Soil efflux is highly variable as a function of ecosystem and forest type [20,47,48]. It is also highly dependent on weather conditions such as temperature, moisture, and precipitation [49,50,51]. To obtain an overview of the seasonal patterns for the basic climatic variables across lichen-dominated Scots pine forests of the central taiga, Krasnoyarsk Krai, for 2024, we analyzed air temperature, topsoil temperature, and moisture records for four study sites: unlogged/unburned, unlogged/burned, logged/unburned, and logged/burned (Figure 3). In general, the mean annual air temperature across the sites demonstrated significantly lower records for the undisturbed forest compared to disturbed sites.
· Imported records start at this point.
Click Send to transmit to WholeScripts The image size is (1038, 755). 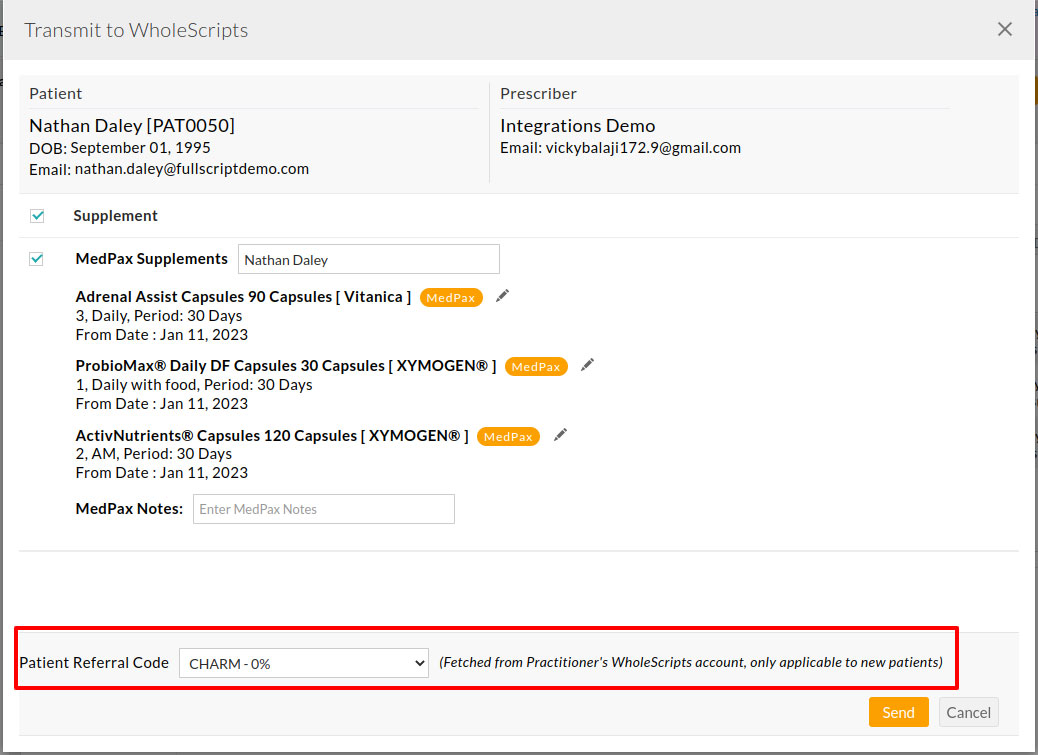[x=898, y=711]
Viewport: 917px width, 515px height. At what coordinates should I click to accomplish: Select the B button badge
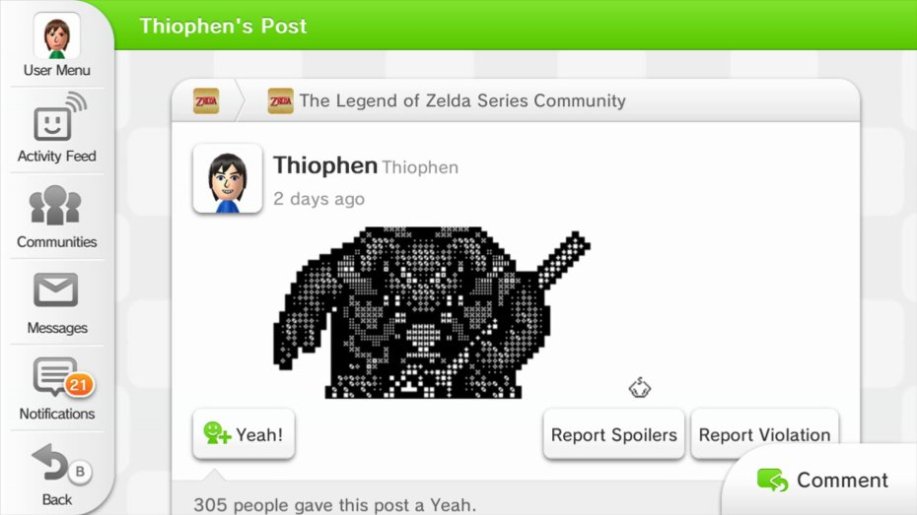[x=80, y=471]
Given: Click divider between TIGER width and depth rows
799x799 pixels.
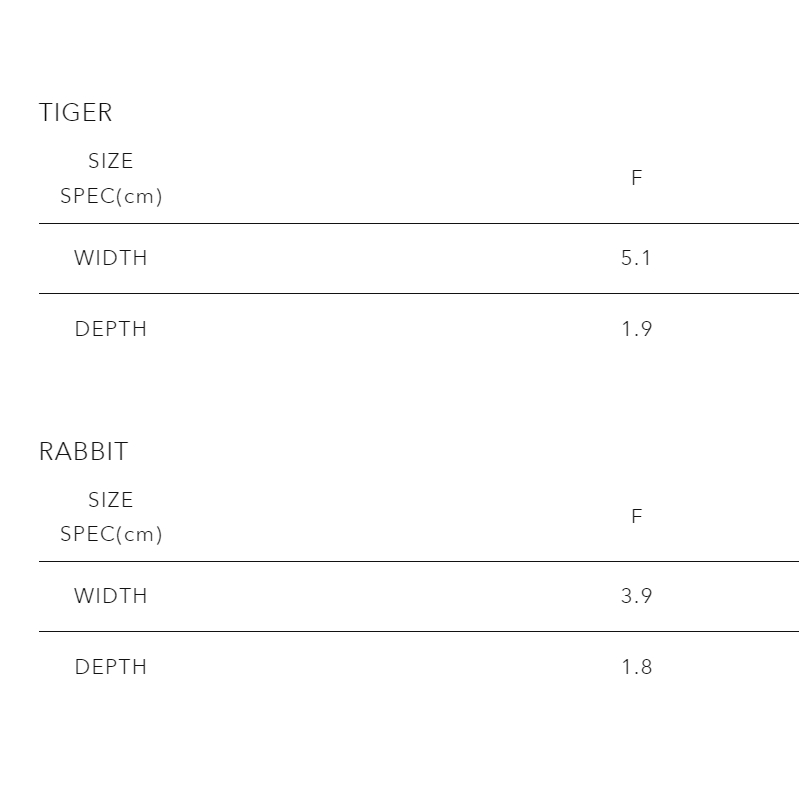Looking at the screenshot, I should point(418,293).
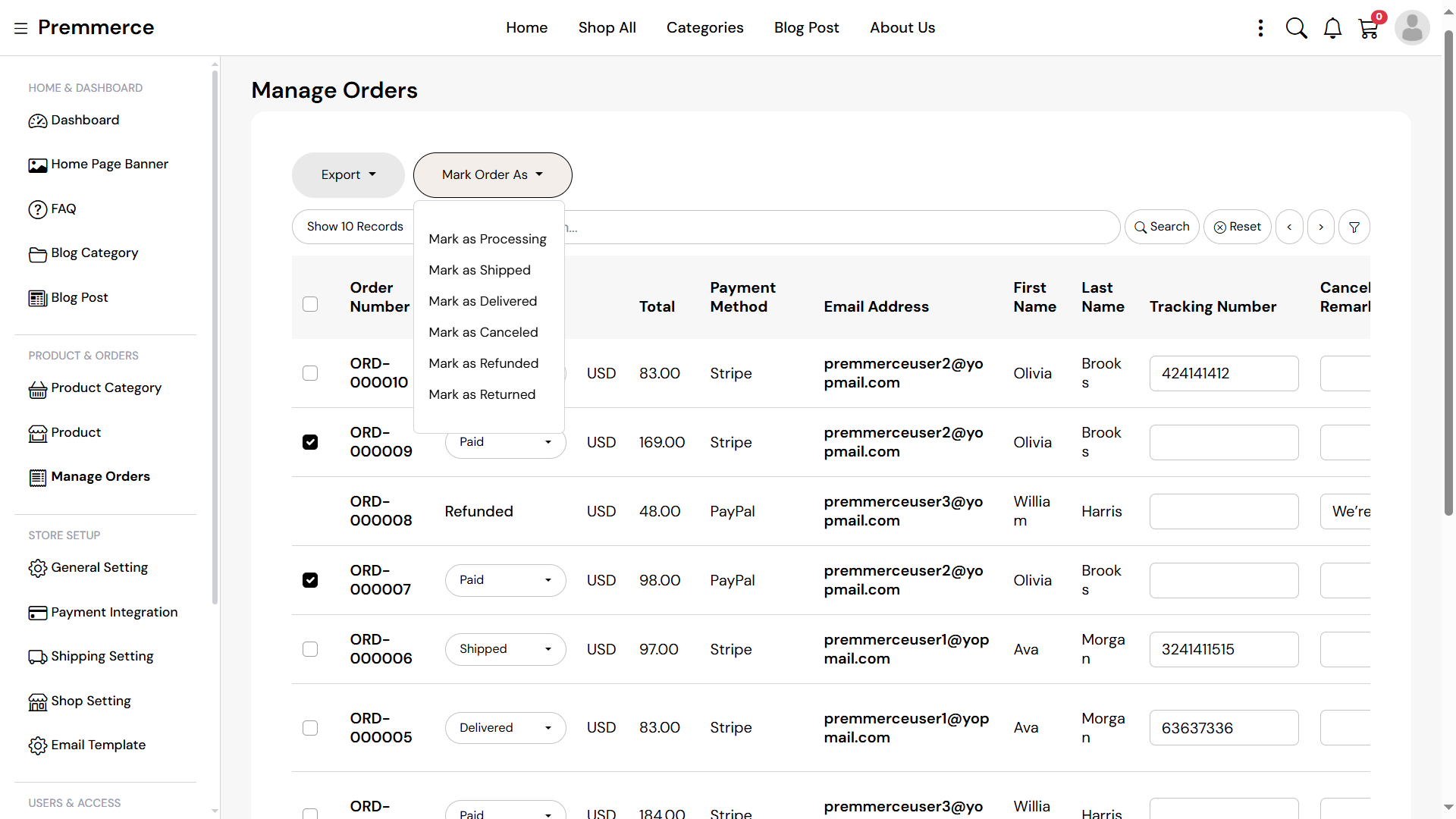1456x819 pixels.
Task: Click the Reset button
Action: pyautogui.click(x=1237, y=227)
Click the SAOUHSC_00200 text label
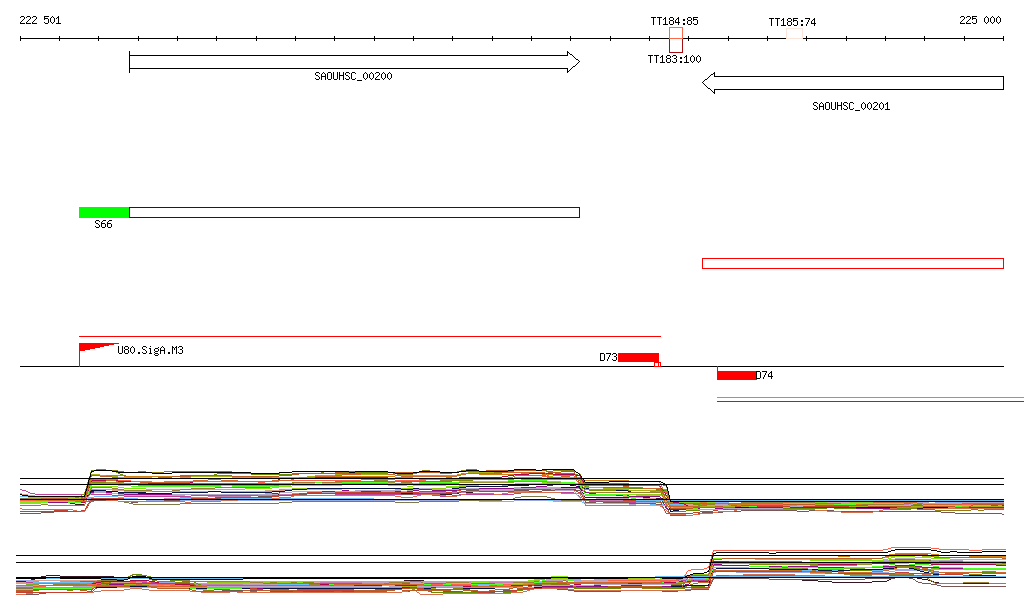This screenshot has height=611, width=1024. (x=353, y=76)
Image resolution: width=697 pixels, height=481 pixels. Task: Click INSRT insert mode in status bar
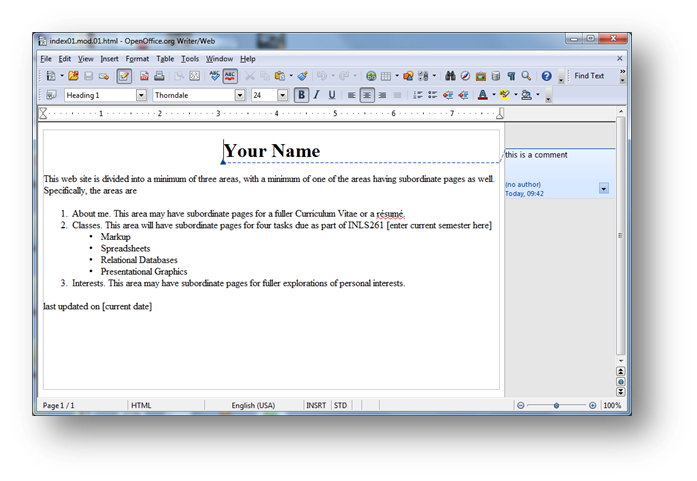[x=315, y=406]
The colder winter temperatures observed in the undisturbed forest than in the disturbed sites seem to contribute significantly to the mean annual values and are mainly related to the different insolation of the sites with and without tree canopy and the stronger temperature inversions expected under the lower turbulence within the forest stand. In turn, topsoil temperature (at 10 cm depth), which is sensitive to seasonality and air temperature extremes, showed a higher seasonal discrepancy across the sites. Similar to the air temperature records, the mean annual soil temperature within the unlogged/unburned forest illustrated a lower value compared to the disturbed sites, which could be attributed to essentially colder winter and much lower summer soil temperatures observed in the undisturbed forest than across the disturbed sites, respectively. Along with temperature, topsoil moisture (at 10 cm depth) in the lichen-dominated Scots pine forest gives details on shallow soil hydrology that is mostly related to the variety of above-surface processes and vegetation dynamics. Hence, the hydrological differences mainly reflect the evapotranspiration processes of tree canopies and functionality of root systems. In general, the mean annual soil moisture was ~50% higher in undisturbed and burned forests throughout the year compared to logged/burned and logged/unburned sites.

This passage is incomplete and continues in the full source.